→ **Study material**
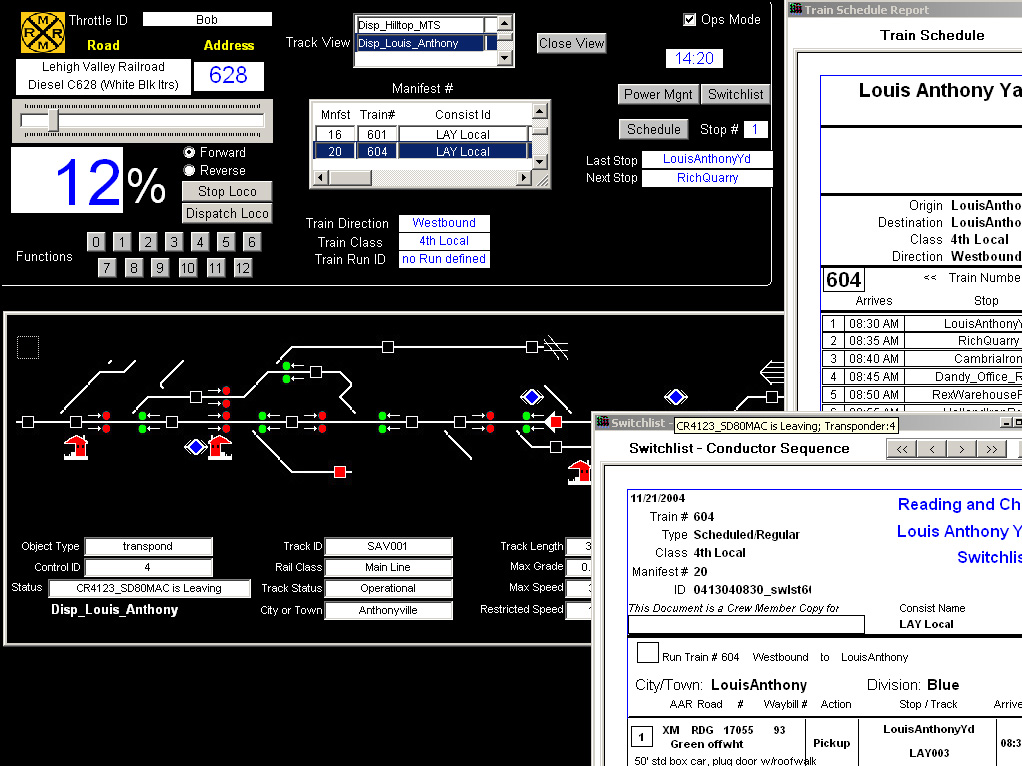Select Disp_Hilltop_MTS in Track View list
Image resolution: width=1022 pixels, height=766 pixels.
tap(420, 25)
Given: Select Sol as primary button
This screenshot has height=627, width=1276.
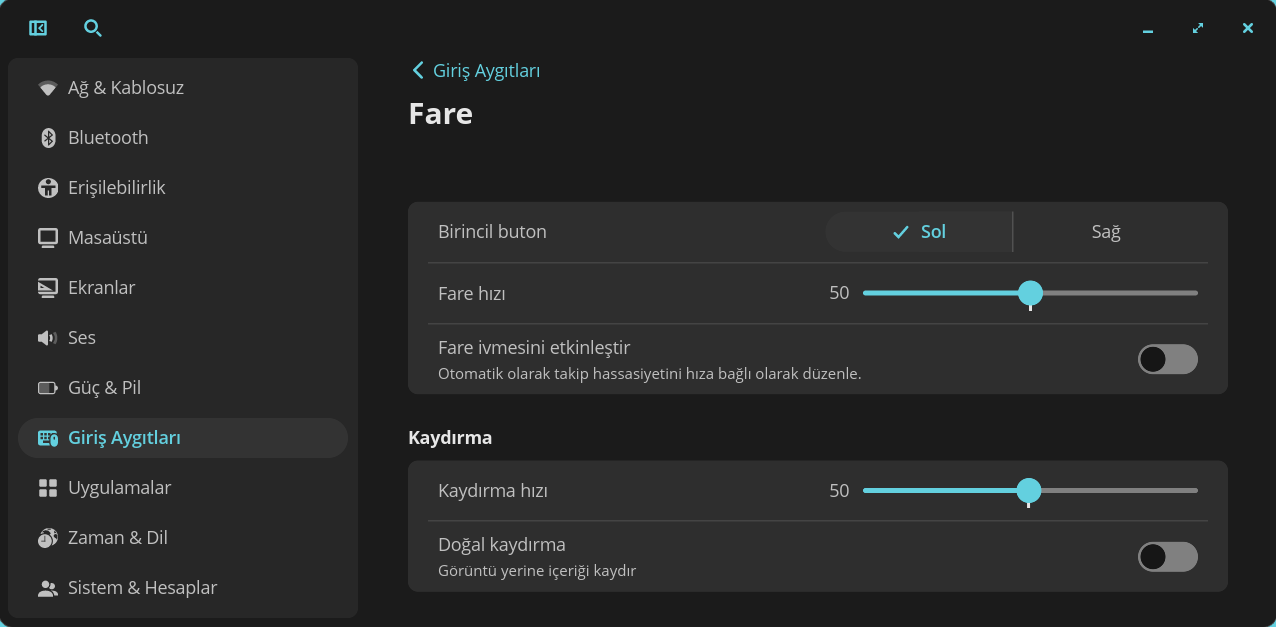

→ **Exercise**
Keep the pictures out of your answer, which should be the lines from the one with "Given: Select Sol as primary button" through the final line of the data, copied exactly.

→ **Task response**
Given: Select Sol as primary button
This screenshot has height=627, width=1276.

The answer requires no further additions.